Here’s What We Know About Donald Trump’s Foreign Policy Advisers

Republican presidential candidate Donald Trump speaks to supporters during a town hall meeting on March 14 at the Tampa Convention Center in Tampa , Florida.  

Brian Blanco/Getty Images

After telling MSNBC that the person he consults most on foreign policy is himself, Donald Trump finally released a partial list of his foreign policy advisers on Monday, and they are more or less what you would expect: some former government officials, a “terrorism expert” of the sort that emerged seemingly everywhere after 9/11, and a former Blackwater employee.

The first of the five names, all of which were given to the Washington Post, was Keith Kellogg, a retired Army lieutenant general whom the Post listed as working for CACI, a private technology and intelligence organization. When I called CACI, it said Kellogg was no longer with the company. I was directed to Cubic, a California based “information technology” and “travel solutions” company; despite appearing on the company’s website, he was not listed in the phone directory. One thing we do know: He served as the COO of the Coalition Provisional Authority in Iraq for several months in 2003 and 2004.
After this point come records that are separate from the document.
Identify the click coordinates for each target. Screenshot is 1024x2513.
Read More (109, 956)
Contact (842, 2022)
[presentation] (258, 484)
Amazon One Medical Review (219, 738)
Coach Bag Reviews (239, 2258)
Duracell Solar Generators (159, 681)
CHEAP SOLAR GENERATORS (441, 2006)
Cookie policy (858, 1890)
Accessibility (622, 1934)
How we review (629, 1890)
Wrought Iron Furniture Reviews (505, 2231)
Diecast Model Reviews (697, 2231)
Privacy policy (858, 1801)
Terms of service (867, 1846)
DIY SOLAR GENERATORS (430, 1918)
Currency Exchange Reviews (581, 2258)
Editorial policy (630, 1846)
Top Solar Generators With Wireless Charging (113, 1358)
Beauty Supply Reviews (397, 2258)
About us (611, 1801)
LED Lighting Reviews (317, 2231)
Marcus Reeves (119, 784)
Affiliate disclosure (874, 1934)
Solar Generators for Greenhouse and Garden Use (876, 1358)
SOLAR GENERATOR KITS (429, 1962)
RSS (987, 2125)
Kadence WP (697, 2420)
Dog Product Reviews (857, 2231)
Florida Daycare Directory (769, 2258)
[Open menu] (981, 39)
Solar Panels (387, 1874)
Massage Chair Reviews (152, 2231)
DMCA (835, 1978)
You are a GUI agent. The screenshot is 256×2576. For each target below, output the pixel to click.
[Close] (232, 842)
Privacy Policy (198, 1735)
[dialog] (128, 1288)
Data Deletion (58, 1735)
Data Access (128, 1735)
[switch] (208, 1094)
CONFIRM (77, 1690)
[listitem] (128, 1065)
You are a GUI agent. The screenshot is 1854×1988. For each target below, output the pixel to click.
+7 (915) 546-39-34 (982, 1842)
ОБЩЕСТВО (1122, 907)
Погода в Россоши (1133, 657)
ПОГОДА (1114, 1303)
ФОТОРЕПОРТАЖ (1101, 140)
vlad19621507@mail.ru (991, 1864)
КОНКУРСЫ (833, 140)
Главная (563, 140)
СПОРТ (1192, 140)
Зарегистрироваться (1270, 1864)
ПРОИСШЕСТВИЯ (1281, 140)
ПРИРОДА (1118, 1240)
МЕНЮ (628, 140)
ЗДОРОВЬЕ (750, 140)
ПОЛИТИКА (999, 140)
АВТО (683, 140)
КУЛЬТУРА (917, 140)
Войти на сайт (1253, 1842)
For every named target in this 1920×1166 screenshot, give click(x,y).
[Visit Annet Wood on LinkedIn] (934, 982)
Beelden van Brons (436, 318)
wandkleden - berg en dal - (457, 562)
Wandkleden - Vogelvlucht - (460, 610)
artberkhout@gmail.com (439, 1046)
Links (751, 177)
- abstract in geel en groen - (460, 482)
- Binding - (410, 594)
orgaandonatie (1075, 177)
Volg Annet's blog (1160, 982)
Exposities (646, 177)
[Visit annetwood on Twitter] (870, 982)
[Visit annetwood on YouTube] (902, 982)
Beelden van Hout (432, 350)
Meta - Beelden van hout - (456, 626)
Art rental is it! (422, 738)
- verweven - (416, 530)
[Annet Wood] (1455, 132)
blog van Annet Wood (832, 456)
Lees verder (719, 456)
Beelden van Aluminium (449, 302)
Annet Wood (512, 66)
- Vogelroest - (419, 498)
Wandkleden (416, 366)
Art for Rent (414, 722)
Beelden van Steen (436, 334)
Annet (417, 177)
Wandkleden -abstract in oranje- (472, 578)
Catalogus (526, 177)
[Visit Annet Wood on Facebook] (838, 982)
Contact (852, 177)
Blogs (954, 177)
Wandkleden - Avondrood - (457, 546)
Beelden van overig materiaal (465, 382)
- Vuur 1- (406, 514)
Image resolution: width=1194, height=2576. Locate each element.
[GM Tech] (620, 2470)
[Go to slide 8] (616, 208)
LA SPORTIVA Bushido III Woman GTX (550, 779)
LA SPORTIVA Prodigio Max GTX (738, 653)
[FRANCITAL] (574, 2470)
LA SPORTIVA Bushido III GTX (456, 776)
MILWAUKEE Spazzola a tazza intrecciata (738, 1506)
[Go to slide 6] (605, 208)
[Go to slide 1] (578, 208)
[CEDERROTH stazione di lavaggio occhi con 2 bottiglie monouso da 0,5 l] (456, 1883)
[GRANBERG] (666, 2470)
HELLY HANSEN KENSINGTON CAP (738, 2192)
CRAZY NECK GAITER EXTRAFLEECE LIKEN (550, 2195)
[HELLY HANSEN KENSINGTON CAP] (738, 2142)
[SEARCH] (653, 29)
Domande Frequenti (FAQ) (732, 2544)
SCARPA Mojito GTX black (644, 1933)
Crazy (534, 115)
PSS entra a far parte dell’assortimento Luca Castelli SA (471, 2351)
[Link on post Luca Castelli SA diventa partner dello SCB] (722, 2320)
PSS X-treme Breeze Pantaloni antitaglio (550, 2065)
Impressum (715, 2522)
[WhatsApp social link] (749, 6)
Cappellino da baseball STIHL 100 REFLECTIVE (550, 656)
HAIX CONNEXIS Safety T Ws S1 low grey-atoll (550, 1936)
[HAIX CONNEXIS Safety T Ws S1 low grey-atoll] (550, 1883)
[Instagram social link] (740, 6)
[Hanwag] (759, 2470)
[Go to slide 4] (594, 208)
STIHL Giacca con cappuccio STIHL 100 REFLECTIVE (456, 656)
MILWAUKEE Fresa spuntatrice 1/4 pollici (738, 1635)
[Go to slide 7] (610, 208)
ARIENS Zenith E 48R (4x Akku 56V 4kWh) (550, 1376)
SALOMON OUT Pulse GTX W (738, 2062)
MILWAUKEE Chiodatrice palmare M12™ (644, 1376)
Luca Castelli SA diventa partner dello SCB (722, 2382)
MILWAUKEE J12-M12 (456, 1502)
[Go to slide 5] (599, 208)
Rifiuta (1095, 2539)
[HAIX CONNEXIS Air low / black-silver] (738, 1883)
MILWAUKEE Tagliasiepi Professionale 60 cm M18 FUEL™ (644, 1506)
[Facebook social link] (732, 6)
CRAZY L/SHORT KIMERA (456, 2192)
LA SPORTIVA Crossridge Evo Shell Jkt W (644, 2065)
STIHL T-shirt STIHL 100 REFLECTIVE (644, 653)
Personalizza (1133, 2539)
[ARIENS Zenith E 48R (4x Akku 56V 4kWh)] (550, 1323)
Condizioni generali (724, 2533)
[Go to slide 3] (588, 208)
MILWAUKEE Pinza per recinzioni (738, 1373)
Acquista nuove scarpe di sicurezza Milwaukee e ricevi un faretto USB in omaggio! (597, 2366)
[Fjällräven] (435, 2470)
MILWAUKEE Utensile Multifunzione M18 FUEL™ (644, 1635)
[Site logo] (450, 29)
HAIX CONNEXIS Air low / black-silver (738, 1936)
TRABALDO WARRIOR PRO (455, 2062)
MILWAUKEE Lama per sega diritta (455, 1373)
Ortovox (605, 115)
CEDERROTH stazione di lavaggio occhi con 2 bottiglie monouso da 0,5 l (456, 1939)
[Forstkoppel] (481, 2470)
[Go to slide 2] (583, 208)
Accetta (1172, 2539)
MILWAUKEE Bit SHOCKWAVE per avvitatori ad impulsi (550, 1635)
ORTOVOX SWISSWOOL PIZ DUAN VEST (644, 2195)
Another adviser is Joe Schmitz, who was both a former inspector general at the Department of Defense and a former Blackwater employee. According to a 2011 Jeremy Scahill report in the Nation, Schmitz once tried to argue that lawsuits regarding actions in Afghanistan against Blackwater could not go forward because Afghanistan was governed by Sharia law:

In 2008, in attempting to have the case thrown out of federal court in Florida, Schmitz argued that because the crash occurred in Afghanistan, Sharia law should be applied. Conveniently, Sharia law does not hold a company responsible for the actions of employees performed within the course of their work.

In his spare time, however, Schmitz managed to co-author, yes, “Sharia: The Threat to America,” a Center for Security Policy “report.”

George Papadopoulos is the director of the Center for International Energy and Natural Resources Law & Security at the London Center of International Law Practice. (Long enough title?) He was once a research fellow at the conservative Hudson Institute in Washington, D.C., and a Ben Carson adviser.

Then there is Walid Phares, one of the many “terrorism experts” who appeared regularly on both NBC and Fox News after 9/11. He served as an adviser to Trump’s current nemesis, Mitt Romney, in the 2012 campaign. More notoriously, Phares, a Lebanese Christian, was a top adviser to the Lebanese Forces, a Christian militia responsible for many human rights violations during the Lebanese Civil War. According to Adam Serwer, who wrote a long investigative piece on Phares in 2011, former colleagues described him as, in Serwer’s words, “one of the group’s chief ideologists, working closely with the Lebanese Forces’ Fifth Bureau, a unit that specialized in psychological warfare.” As one former militiaman told Serwer, “There is a problem with Islam. … If you want to follow the Koran by the book you have to be like [Osama] bin Laden. It is a reality. And Walid Phares knows this reality. He’s lived here.”

The fifth Trump adviser is Carter Page, of Global Energy Capital, a private equity firm that invests in energy companies.

I am trying to reach these men and will update this post with more information when I do.